**Request a:**
Copy the records below line for line, omitting the pictures.

**Text section:**
(begin)
None of my children or grandchildren will know these and other
stories unless I tell them.
I never met either of my grandfathers. My grandmothers are a
distant memory, though I still vividly remember my father crying
at his mother’s funeral when I was young. When my sister and I are
gone, our grandmothers will join our grandfathers in being dust
in history. No one will remember them, their sacrifices in raising
16 children between them, or anything else in their combined lives
that covered 160 years.
Whenever I visit my children and grandchildren, I relate stories
about my parents. My father was a lifelong Cubbies fan (who never
saw them win a World Series) and had a wicked sense of humor.
He worked tirelessly to provide for us and still found time to take
me bowling and attend some Little League games (where I was an
abject failure). Dad fought in New Guinea but told no stories of
his time there.
My mother was a lifelong learner with enormous compassion
for underprivileged people. No one could bake as well as she did,
and she would make any sacrifice for her children. Mom made it
abundantly clear that I was going to college. Period! She would
proudly tell anyone who would listen about her son who became
an “actuarian,” a term I could never correct. My grandchildren will
remember many facets of their lives, despite having never met them.
Twelve years after Holt’s presentation, legacy is beginning to tug
at my shirtsleeves. How do I want to be remembered by my children
and grandchildren? As an actuary? Doubtful. As a good father—
though the time for influencing that has long expired? Hopefully.
(end)
**Extracted data:**
(begin)
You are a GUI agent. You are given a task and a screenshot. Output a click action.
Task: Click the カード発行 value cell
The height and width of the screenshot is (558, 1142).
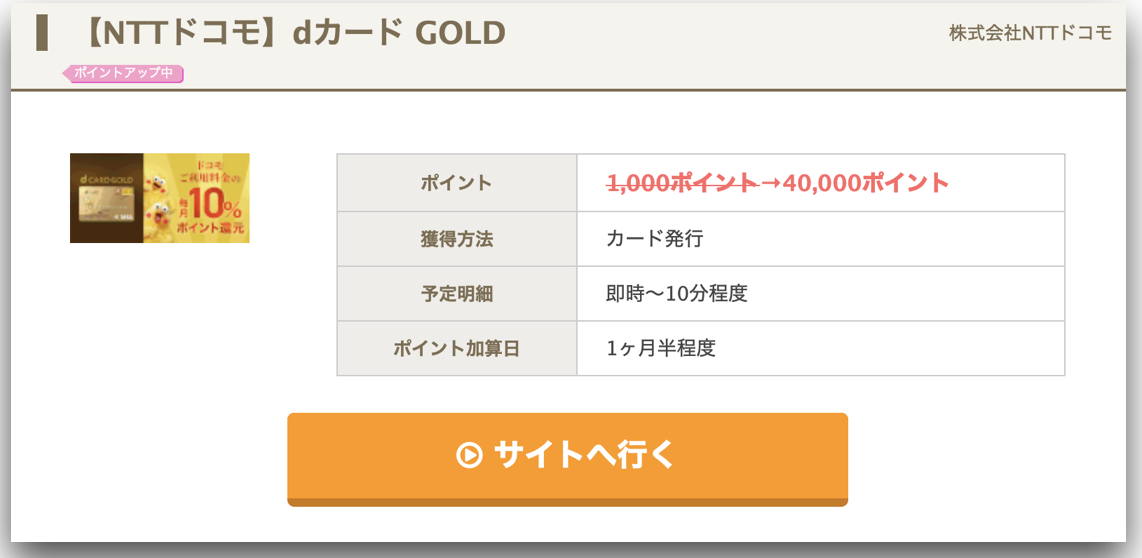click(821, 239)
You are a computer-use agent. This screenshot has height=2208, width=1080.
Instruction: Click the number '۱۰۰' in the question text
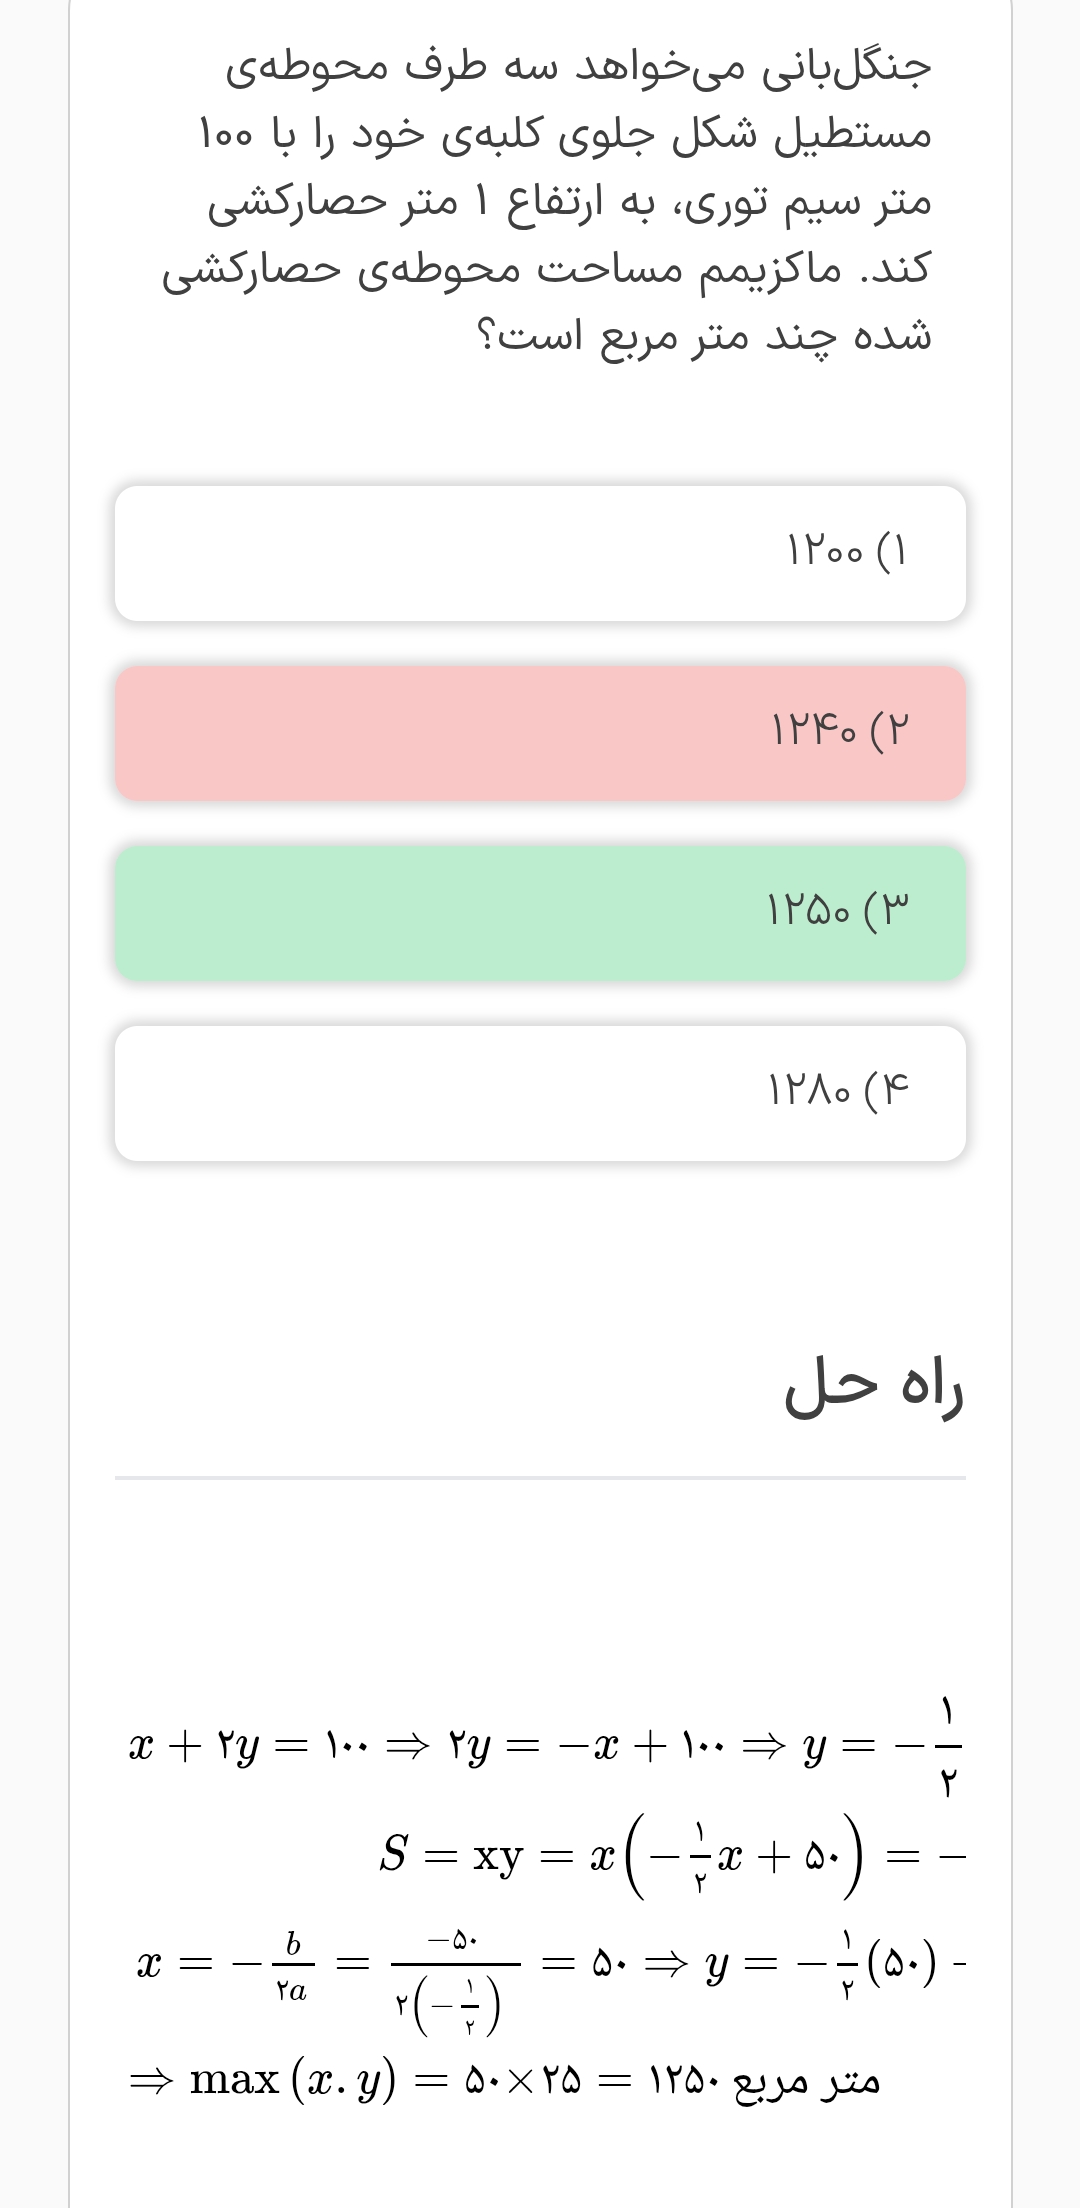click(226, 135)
(end)
**Request b:**
Revise the passage on family stories, beginning at the words "I never met" and stopping after "his time there.", with "Cubbies" replaced by "Cardinals".

**Written solution a:**
You are a GUI agent. You are given a task and a screenshot. Output a click action.
Task: Click the カード発行 value cell
The height and width of the screenshot is (558, 1142).
click(821, 239)
You are a computer-use agent. This screenshot has height=2208, width=1080.
Instruction: Click the number '۱۰۰' in the question text
click(226, 135)

**Written solution b:**
I never met either of my grandfathers. My grandmothers are a
distant memory, though I still vividly remember my father crying
at his mother’s funeral when I was young. When my sister and I are
gone, our grandmothers will join our grandfathers in being dust
in history. No one will remember them, their sacrifices in raising
16 children between them, or anything else in their combined lives
that covered 160 years.
Whenever I visit my children and grandchildren, I relate stories
about my parents. My father was a lifelong Cardinals fan (who never
saw them win a World Series) and had a wicked sense of humor.
He worked tirelessly to provide for us and still found time to take
me bowling and attend some Little League games (where I was an
abject failure). Dad fought in New Guinea but told no stories of
his time there.